As we settled back into our curtain area, Matt made it obvious that he didn't want to sit still anymore. In his doggie pajamas and sneakers, with blanket in hand, he lead me on a tour of the ER. We saw the Hampden-Sydney student down the hall sleeping off his hangover, an end-stage cancer patient surrounded by his three doting sons, someone else with a broken leg getting fit with a cast and crutches. They all smiled when they saw Matt, and he smiled back. Attention hog!
The x-ray indicated that the Matt had bronchitis. The doctor called it "acute onset bacterial bronchitis" which explains to me why Matt was fine during the day on Saturday and terrible later that night. The flu and RSV tests were negative. They ordered a steroid to open up his lungs, and a breathing treatment similar to what Luke does sometimes at home (albuterol in a nebulizer).
As the doctor is explaining this to me, Matt is running away, trying to sneak into someone else's room and play with their sink. He's laughing and smiling, but still the breathing sounds terrible. As I chase after him, I hear her say that she wants to admit him. I stopped in my tracks, totally perplexed.
Me: He has bronchitis. Why does he need to be admitted?
Doctor: His breathing sounds terrible.
Me: His pulse-ox is 100%. He has no chest retractions. He conscious, lucid, and his behavior is totally consistent with a healthy 17 month old. If he was acting any other way, I would agree with you. But I think admitting him is an over reaction.

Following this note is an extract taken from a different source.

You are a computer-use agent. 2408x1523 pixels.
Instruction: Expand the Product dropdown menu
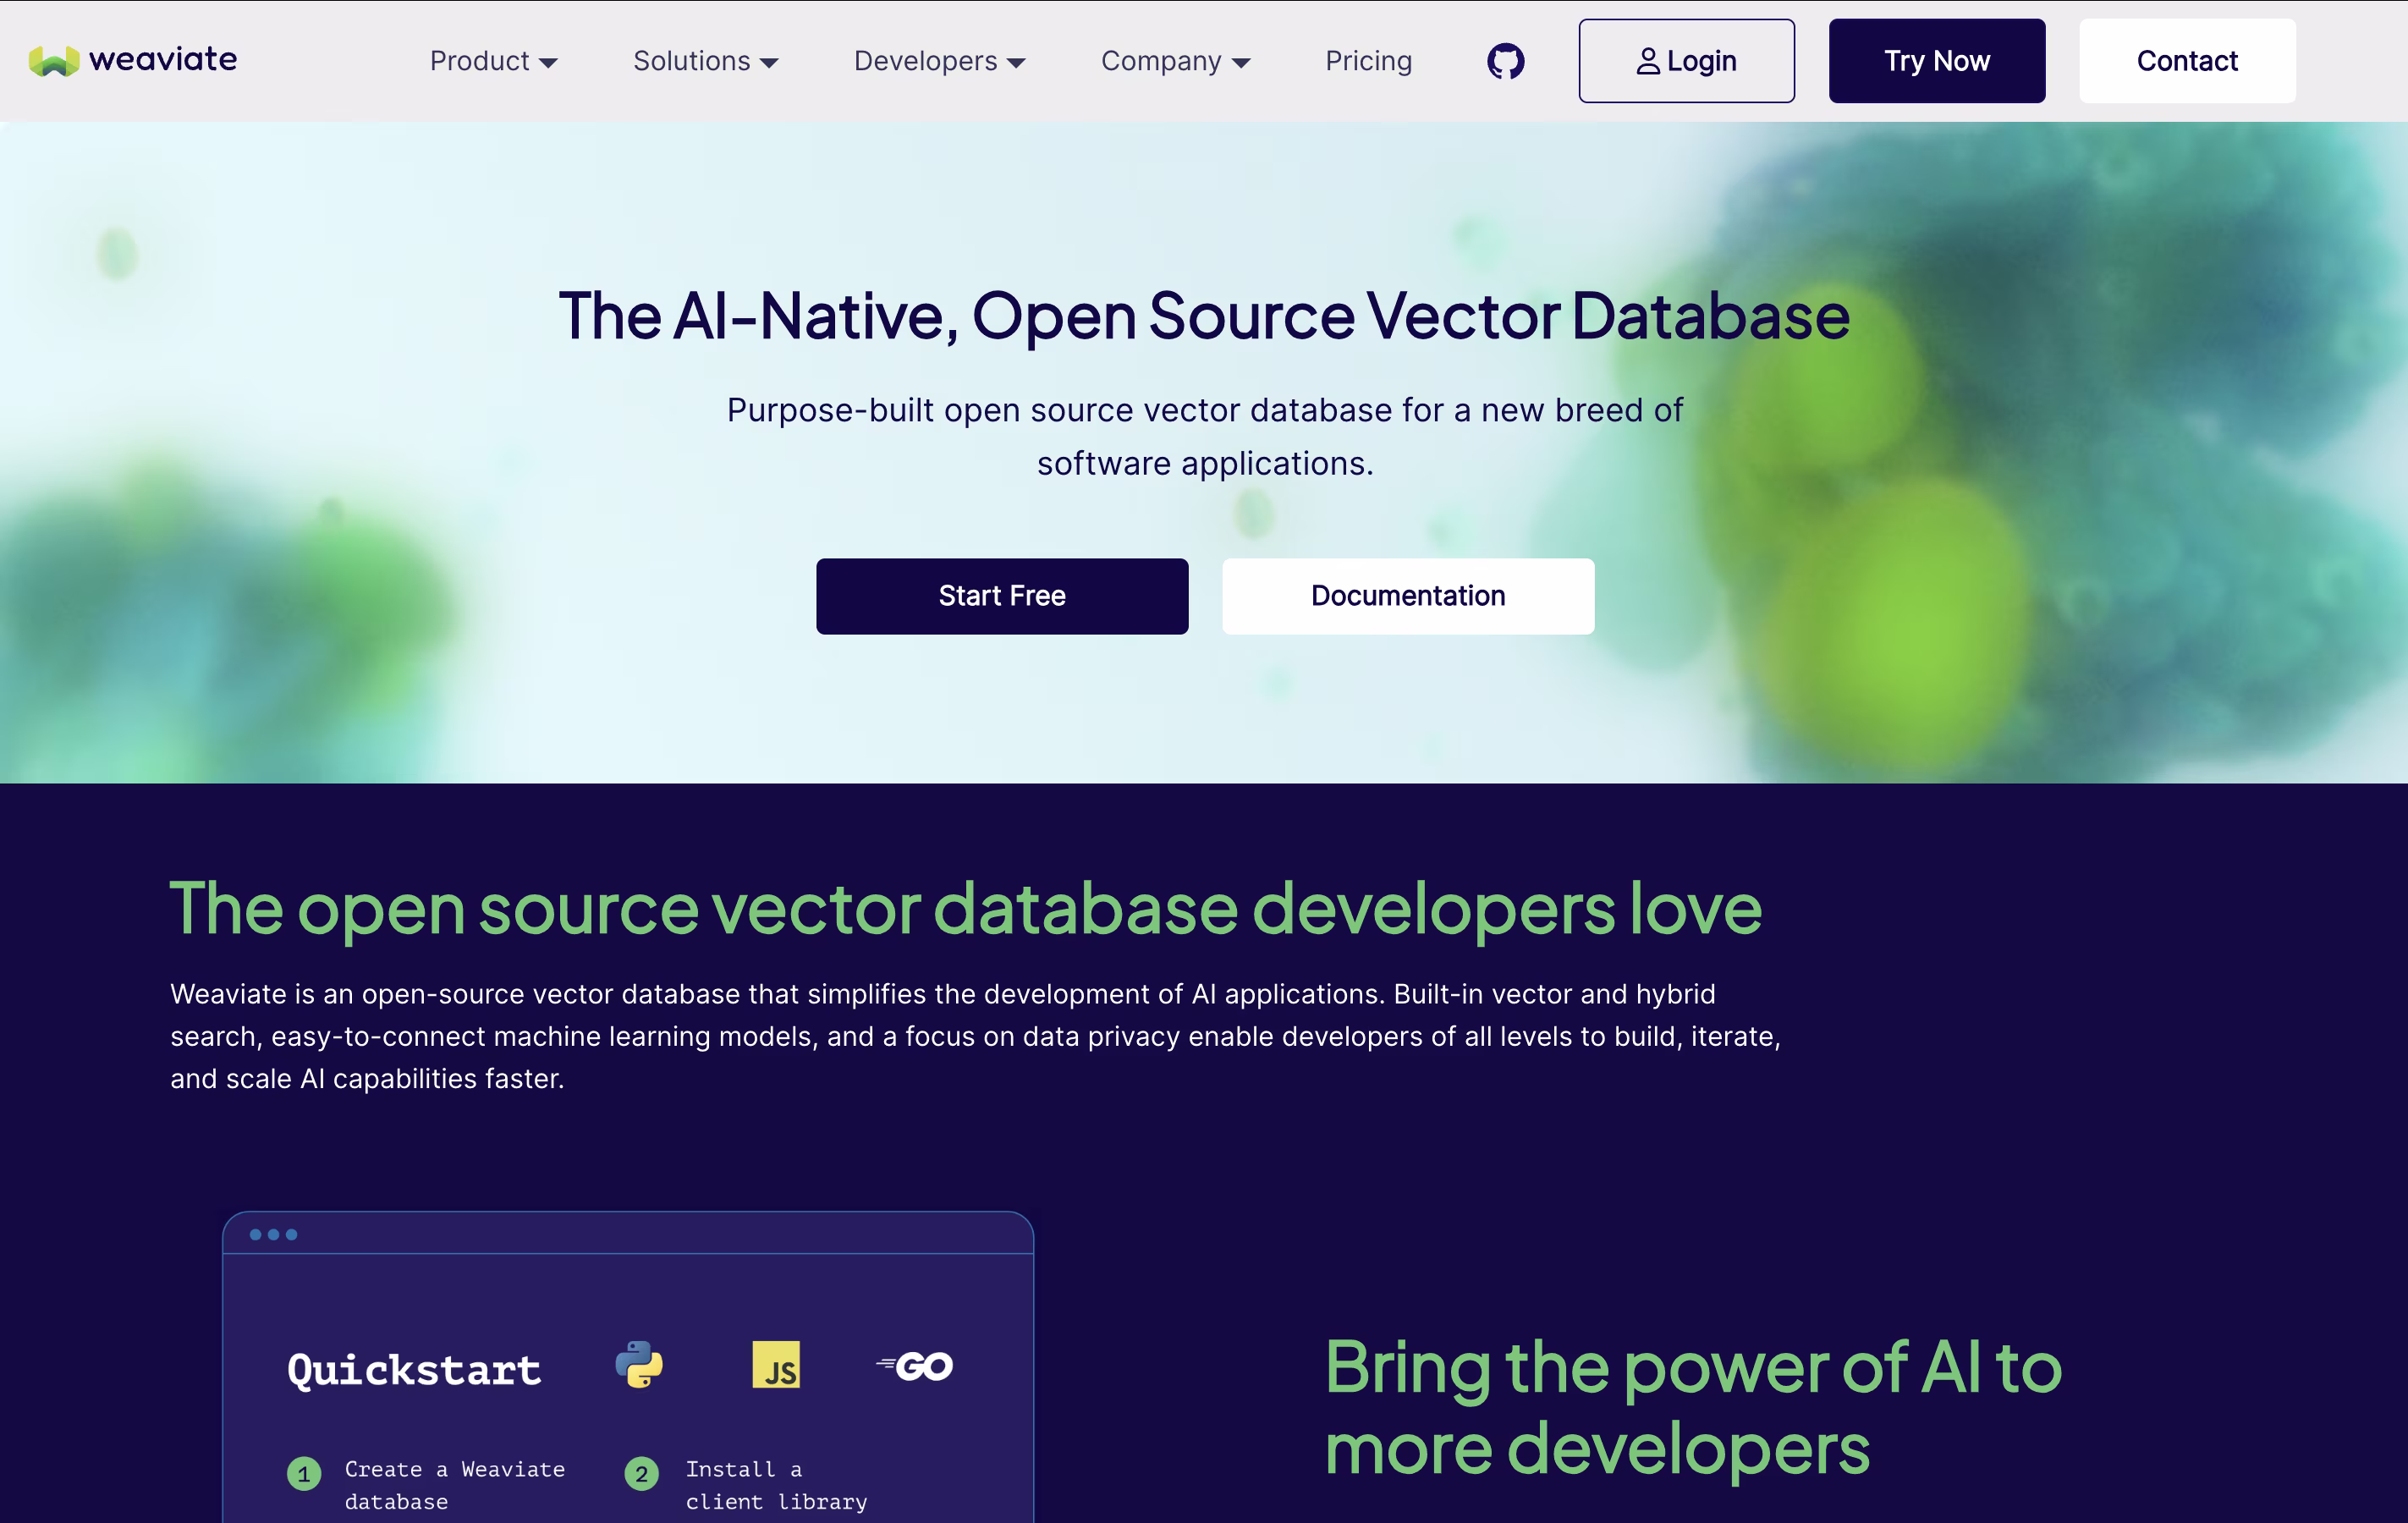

Doctor: You might not be one, but you certainly do sound like a doctor. Ok, I trust you. I'll give you a prescription for an antibiotic and a steriod, and he'll need more breathing treatments. If anything changes, come back.
It was still cool and the moon was bright as we left the hospital with our prescriptions. Matt quickly fell asleep in the car, and I had a silent drive back to the park. Everything in the cabin was still. I climbed back into bed, and it was like nothing had changed and no time had past.
But one thing certainly had changed... I will never again go on a trip without printed directions of how to get from where we're staying to the local hospital. Say what you want about Mapquest directions... but they don't tell me they've got no signal when I need them most.